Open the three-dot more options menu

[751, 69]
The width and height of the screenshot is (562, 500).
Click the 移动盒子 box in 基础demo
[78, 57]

* Exercise *
Copy out the whole listing, word for word.

* Your response *
Open the three-dot more options menu

[751, 69]
The width and height of the screenshot is (562, 500).
Click the 移动盒子 box in 基础demo
[78, 57]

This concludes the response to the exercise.